**EXTRACTED DATA:**
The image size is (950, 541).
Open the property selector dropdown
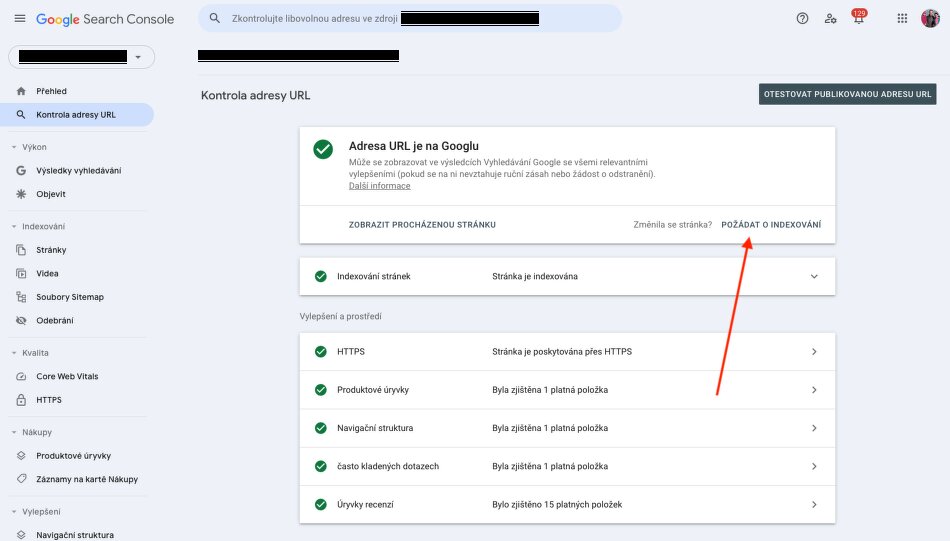(x=81, y=57)
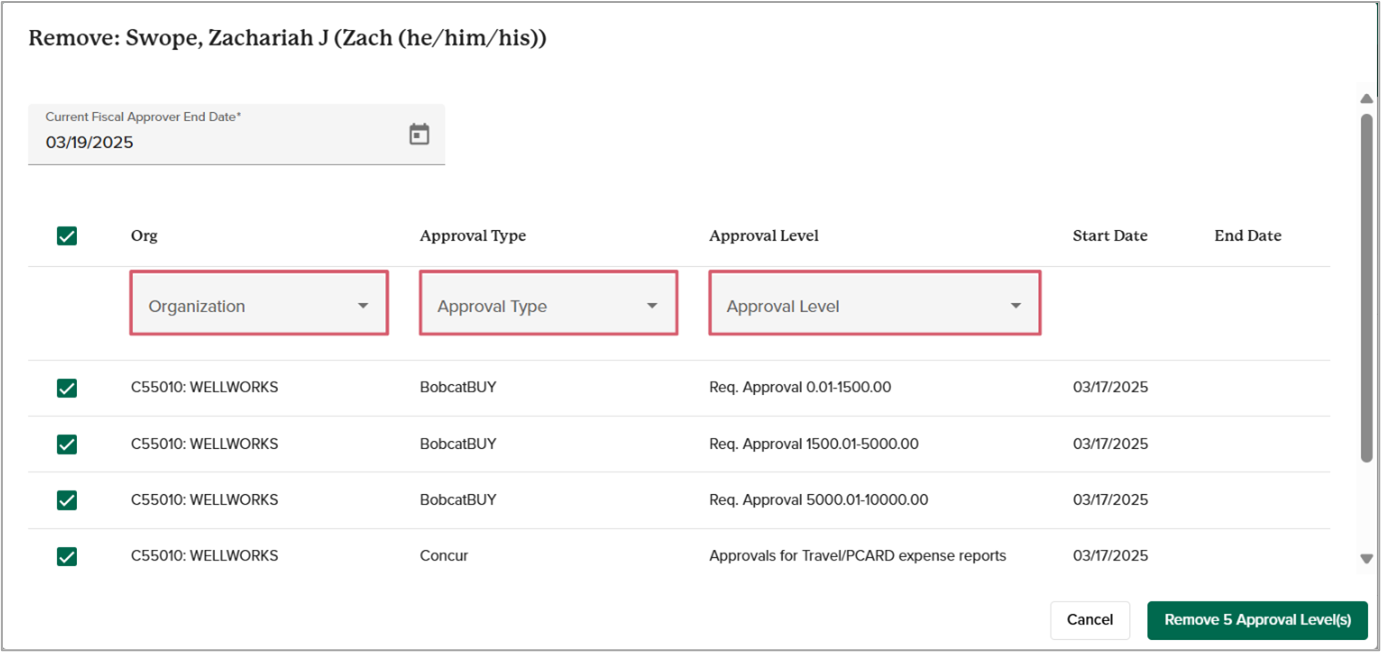
Task: Click the Org column header
Action: pos(144,236)
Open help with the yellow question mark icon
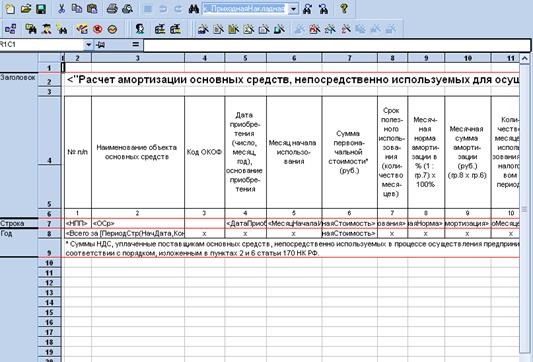 click(x=344, y=9)
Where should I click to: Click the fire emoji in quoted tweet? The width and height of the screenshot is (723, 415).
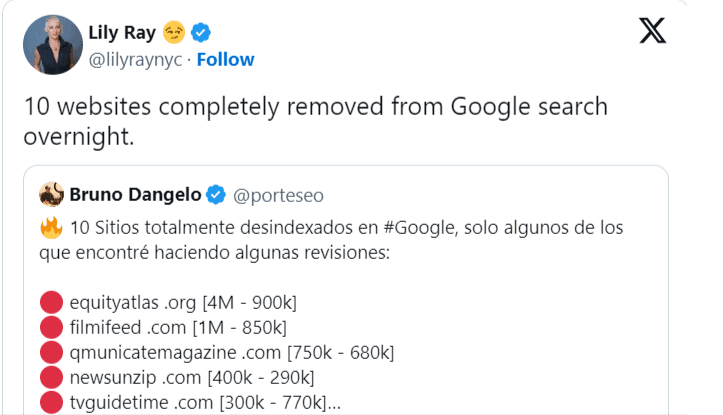pyautogui.click(x=51, y=229)
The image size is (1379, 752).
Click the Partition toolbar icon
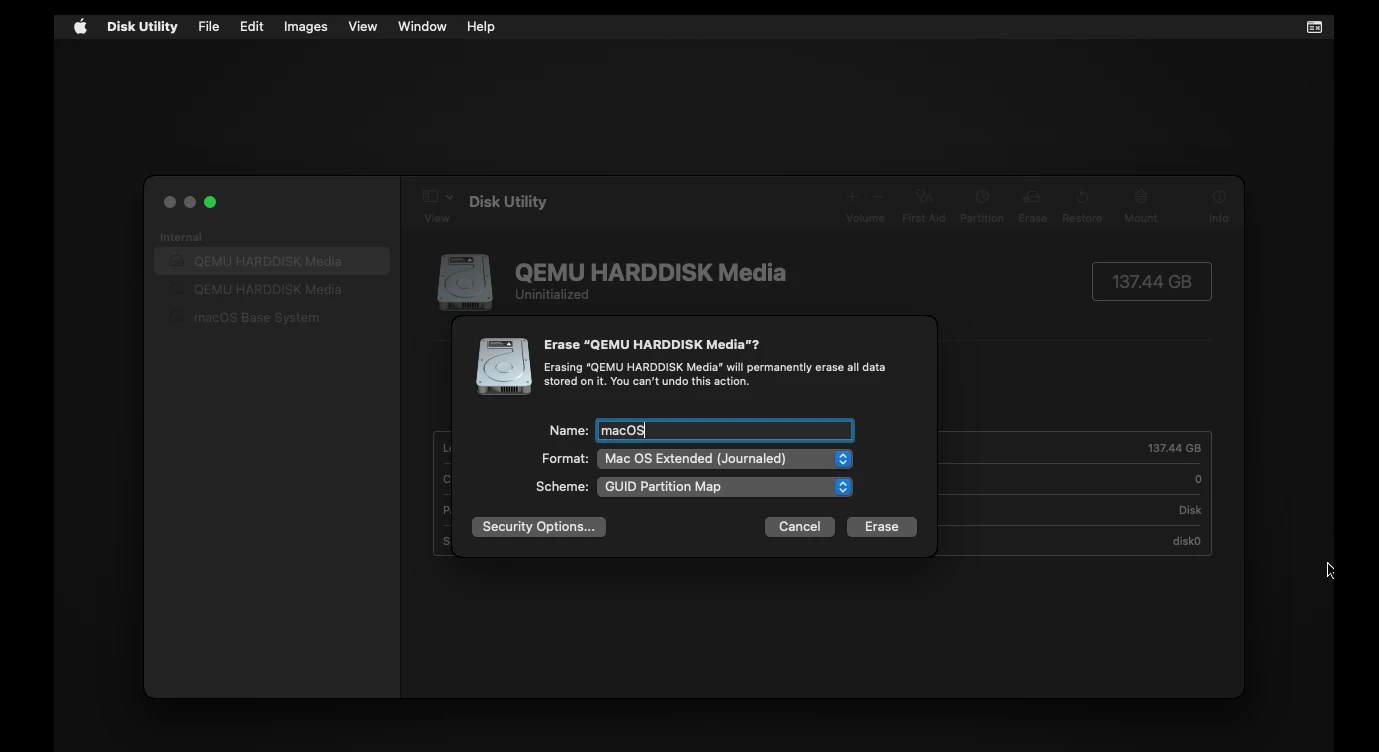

**TASK GOAL:**
What you give back must match the material word for word, with no images included.

**ANSWER FOR THE TASK:**
The image size is (950, 541).
Open the property selector dropdown
(x=81, y=57)
Task: Click the Org column header
Action: pos(144,236)
Open help with the yellow question mark icon
 click(x=344, y=9)
Where should I click to: Click the fire emoji in quoted tweet? The width and height of the screenshot is (723, 415).
pyautogui.click(x=51, y=229)
The image size is (1379, 752).
Click the Partition toolbar icon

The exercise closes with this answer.